A welcome introduction to the Elder Scrolls universe from Fallout is the on-screen discovery notification when new areas are arrived at, bringing a sense of accomplishment after following a map marker and traipsing across the rocky terrain. The lock picking has also been changed from the cross section style of Oblivion and instead resorts to the two-handed click and turn method used in Fallout 3 so it’s more difficult than before but with an edge of realism that wasn’t there with the previous tumbler approach.
Levelling up in Skyrim is something to behold. Gone are the quick stat screens that would previously pop up after reaching the required XP for the next level, and subsequent nap. The nap is no longer required and an on-screen notification lets you know that you’re free to progress to the next level, and it’s at this point that the Nordic flavour is ramped up as you’re presented with a series of star constellations which represent each of the available skills, and the perks therein. Starting at the bottom, each of the stars within a constellation can only be unlocked if the prerequisite level of that particular skill has been reached and the previous perk on the tree has been selected, so it’s not possible to skip one perk to jump straight to another. With the Heavy Armour constellation, for example, the “Conditioning” perk, which renders all worn heavy armour weightless, requires a heavy armour skill level of 70 but will still be unattainable even if you’d reached a skill level of 100 if the previous “Cushioned” perk has yet to be unlocked.

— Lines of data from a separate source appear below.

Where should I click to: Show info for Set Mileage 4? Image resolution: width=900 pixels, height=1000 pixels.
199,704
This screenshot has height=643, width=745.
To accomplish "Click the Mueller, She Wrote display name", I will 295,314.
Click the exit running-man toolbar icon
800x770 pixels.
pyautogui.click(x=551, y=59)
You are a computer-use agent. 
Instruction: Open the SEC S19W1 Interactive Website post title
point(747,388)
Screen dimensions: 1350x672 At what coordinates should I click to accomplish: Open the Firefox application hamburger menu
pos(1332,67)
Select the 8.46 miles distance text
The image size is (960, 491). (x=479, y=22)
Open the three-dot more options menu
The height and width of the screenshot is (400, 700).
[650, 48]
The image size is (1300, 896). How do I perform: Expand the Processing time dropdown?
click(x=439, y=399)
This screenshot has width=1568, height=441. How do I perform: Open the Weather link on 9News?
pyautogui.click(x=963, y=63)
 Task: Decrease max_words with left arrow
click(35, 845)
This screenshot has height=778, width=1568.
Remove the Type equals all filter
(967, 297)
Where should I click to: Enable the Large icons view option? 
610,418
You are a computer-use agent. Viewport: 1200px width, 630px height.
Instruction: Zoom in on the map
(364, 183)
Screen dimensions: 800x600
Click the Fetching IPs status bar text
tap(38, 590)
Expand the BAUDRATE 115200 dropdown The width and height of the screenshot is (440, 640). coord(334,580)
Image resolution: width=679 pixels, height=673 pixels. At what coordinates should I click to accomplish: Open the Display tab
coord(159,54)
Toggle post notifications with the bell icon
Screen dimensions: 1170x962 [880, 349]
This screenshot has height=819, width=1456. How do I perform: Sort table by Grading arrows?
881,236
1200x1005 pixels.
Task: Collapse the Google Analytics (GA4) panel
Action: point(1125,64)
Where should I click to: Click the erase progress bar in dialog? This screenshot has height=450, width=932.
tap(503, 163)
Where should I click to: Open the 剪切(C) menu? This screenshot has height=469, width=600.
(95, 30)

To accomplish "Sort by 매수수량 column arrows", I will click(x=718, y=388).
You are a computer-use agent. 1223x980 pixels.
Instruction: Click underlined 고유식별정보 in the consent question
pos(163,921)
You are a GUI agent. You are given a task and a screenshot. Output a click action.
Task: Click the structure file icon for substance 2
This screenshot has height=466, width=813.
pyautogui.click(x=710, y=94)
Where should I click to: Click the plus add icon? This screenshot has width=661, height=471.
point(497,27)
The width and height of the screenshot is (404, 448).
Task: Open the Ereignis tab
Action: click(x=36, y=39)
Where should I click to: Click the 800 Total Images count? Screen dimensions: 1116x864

This method of levelling is interesting and, at first, seemed like there would be less thought involved than with the level progression in previous games. Contrary to that, however, it made for some serious moments of contemplation when a constellation has severe perk branches, such as the ‘v’ shaped heavy armour skill, as it meant that selecting one branch for maxing out would then force the other branch to start from the bottom, thanks to the in-built prerequisites. Ultimately, it made for a more interactive experience and was rewarding every time one of the constellations was entirely illuminated. Professor Sagan would have been proud.
With so much effort afforded to the new levelling system, it was a shame to see the newly introduced crafting system fall short of what it could have been. On the face of it, the concept is solid and having to prepare raw components before they can be used for crafting, such as taking hide and converting to leather before taking it further by producing leather strips, does add an element of detail that is missing from other games, but it doesn’t quite cut the mustard. While it’s possible to unlock various weapon and armour types by increasing the Smithing skill and exposing each of the options in the perk tree, there is still a very limited number of items available to manufacture.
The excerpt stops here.